[Stored dataset items]

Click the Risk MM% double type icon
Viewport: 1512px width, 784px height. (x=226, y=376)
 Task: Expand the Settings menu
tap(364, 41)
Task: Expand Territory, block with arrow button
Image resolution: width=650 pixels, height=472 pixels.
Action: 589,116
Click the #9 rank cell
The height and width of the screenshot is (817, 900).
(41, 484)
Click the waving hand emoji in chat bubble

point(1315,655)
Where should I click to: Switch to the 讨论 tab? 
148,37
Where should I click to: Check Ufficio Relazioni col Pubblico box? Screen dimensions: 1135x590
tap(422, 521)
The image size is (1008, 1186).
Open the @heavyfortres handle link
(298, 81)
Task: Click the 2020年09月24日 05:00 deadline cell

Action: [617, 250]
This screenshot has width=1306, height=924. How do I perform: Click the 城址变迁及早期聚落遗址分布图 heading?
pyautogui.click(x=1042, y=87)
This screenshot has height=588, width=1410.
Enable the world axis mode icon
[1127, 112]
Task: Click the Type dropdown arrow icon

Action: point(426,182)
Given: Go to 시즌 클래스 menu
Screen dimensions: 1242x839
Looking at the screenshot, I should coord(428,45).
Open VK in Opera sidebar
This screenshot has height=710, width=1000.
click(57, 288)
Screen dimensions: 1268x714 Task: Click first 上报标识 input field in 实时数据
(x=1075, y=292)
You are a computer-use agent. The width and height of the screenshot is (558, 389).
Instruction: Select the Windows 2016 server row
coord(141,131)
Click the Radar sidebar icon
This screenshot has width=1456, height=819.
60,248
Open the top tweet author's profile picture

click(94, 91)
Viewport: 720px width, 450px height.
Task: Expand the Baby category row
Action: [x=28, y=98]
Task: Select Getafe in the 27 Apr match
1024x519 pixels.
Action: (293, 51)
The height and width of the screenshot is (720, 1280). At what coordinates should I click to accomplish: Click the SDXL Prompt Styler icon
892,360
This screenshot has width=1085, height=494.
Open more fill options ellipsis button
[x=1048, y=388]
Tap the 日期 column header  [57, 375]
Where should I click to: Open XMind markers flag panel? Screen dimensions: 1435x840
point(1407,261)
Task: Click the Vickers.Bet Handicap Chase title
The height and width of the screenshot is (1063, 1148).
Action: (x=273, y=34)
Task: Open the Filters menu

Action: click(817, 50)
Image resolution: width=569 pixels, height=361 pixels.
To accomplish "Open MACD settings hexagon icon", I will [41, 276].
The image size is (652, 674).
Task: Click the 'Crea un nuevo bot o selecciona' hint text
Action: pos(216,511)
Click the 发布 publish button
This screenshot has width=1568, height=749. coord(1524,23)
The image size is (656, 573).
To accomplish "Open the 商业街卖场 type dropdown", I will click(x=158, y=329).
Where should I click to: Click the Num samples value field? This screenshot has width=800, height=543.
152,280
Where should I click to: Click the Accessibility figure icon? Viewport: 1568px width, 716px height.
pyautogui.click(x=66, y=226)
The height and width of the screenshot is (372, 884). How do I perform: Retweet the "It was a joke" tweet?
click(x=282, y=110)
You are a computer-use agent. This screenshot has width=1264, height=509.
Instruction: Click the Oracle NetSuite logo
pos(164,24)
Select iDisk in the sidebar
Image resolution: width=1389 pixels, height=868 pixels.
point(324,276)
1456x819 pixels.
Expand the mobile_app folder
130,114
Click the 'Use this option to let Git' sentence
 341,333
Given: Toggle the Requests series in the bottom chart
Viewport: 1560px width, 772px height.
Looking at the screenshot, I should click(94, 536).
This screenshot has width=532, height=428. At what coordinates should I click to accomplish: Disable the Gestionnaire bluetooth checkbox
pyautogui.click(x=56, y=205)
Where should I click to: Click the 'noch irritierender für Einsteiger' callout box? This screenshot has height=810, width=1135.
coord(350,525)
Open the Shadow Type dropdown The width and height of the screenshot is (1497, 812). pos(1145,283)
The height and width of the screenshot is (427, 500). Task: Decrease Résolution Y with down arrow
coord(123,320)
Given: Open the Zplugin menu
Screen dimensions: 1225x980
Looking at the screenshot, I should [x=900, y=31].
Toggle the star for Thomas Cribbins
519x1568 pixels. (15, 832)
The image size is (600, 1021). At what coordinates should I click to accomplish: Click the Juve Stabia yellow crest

▶ Exercise directions: Taking the records above, retype every line from the one with "This screenshot has width=1306, height=924." down to the one with "Given: Go to 시즌 클래스 menu", exactly and with nothing else.

▶ Answer box:
This screenshot has width=1306, height=924. How do I perform: Click the 城址变迁及早期聚落遗址分布图 heading?
pyautogui.click(x=1042, y=87)
This screenshot has height=588, width=1410.
Enable the world axis mode icon
[1127, 112]
Task: Click the Type dropdown arrow icon

Action: point(426,182)
Given: Go to 시즌 클래스 menu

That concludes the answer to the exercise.